It's very generous to call those things heatsinks. It's a decorative cover, at most. If anything, it's acting as an insulator.

The power cable heat, I would argue, is due to the power supply he was using with the type of connectors and extra lighting it has. Doesn't detract from the fact that these should come with an extra 4-pin EPS on the board, at minimum.
 
It's very generous to call those things heatsinks. It's a decorative cover, at most. If anything, it's acting as an insulator.
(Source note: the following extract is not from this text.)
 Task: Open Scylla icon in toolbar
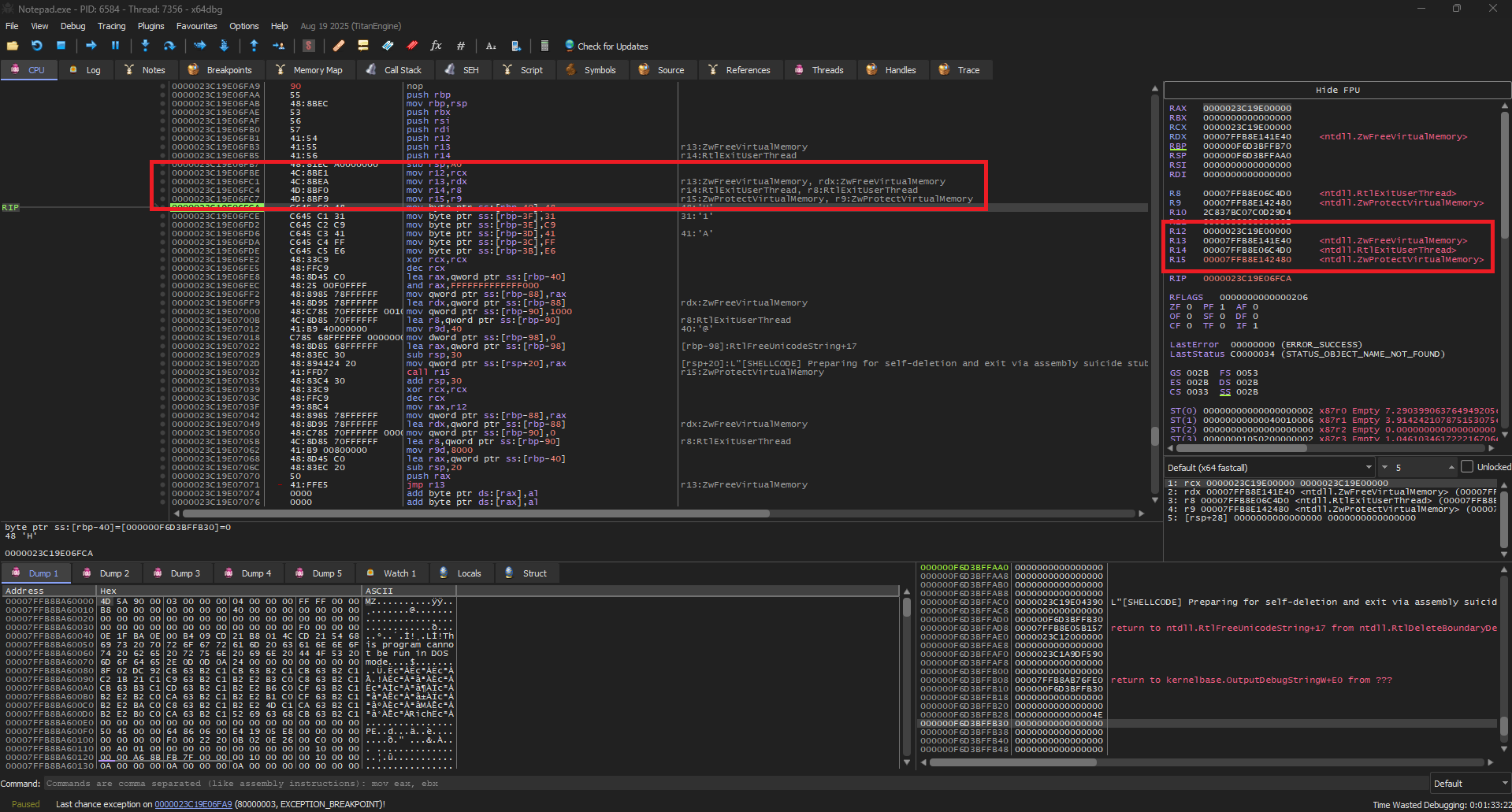(309, 46)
I wonder if it would have been so bad if there was air blowing on these. Although motherboard manufacturers should have assumed if someone gets one of these boards that they will be using water cooling for the CPU while overclocking..
 
I wonder if it would have been so bad if there was air blowing on these. Although motherboard manufacturers should have assumed if someone gets one of these boards that they will be using water cooling for the CPU while overclocking..
Maybe, but there is still the heat soak issue in the motherboard PCB. Might as well rip the damned thing off if you're going to point a fan across them.
 
Is it me, or is the heatsink on those VRM's have any exposed fins? It's almost as if they expect the aluminum to soak up all the heat than dissipate it on the extremely small surface area in a place that barely gets airflow at all as it is.
 
Is it me, or is the heatsink on those VRM's have any exposed fins? It's almost as if they expect the aluminum to soak up all the heat than dissipate it on the extremely small surface area in a place that barely gets airflow at all as it is.
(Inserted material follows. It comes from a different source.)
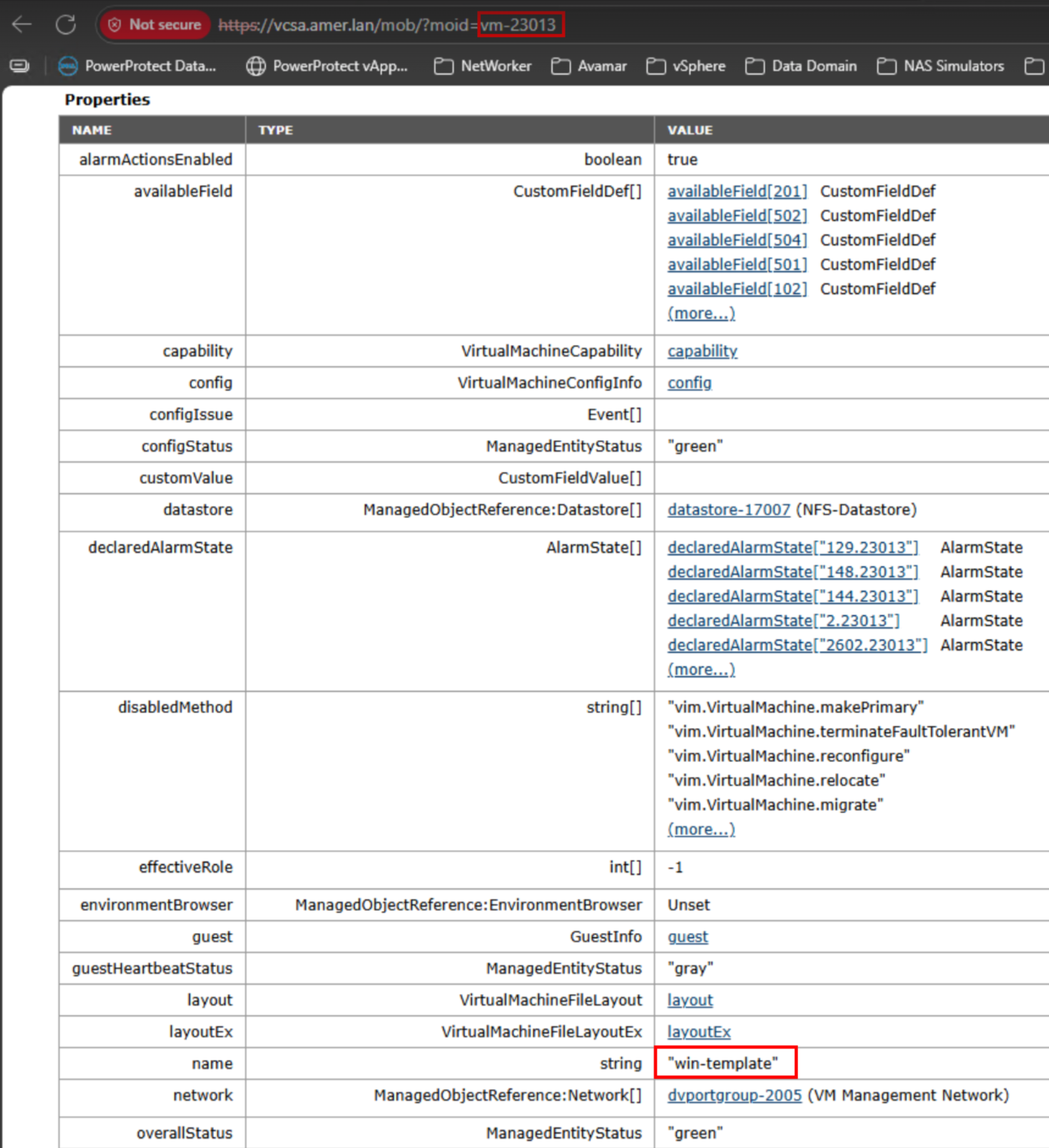The image size is (1049, 1148).
Task: Reload the page with refresh icon
Action: pos(66,25)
It may be a little of form over function.

Yeah, what do you expect? And this is also ASUS and the first released X299 ASUS boards at that. Cutting corners and either not testing or the people who have the final say decided to not allow adequate cooling even though the engineers told them it wouldn't work.

The first gen boards of any platform tend to have stupid issues such as this.

Go back and look at x58 and x79.. and even x99 if I remember correctly although I haven't even messed with an x99 setup.
 
Yeah, what do you expect? And this is also ASUS and the first released X299 ASUS boards at that. Cutting corners and either not testing or the people who have the final say decided to not allow adequate cooling even though the engineers told them it wouldn't work.

The first gen boards of any platform tend to have stupid issues such as this.

Go back and look at x58 and x79.. and even x99 if I remember correctly although I haven't even messed with an x99 setup.

Never buy gen 1 on day 1. Any of these issues they'll probably have worked out in a couple months.
 
But those RGB LEDs are working great, though! Priorities.
Dammit, you stole my reply! lol
Was going to say "Do these boards have RGB lighting? Yes? We're good, that's all that matters! :cool:"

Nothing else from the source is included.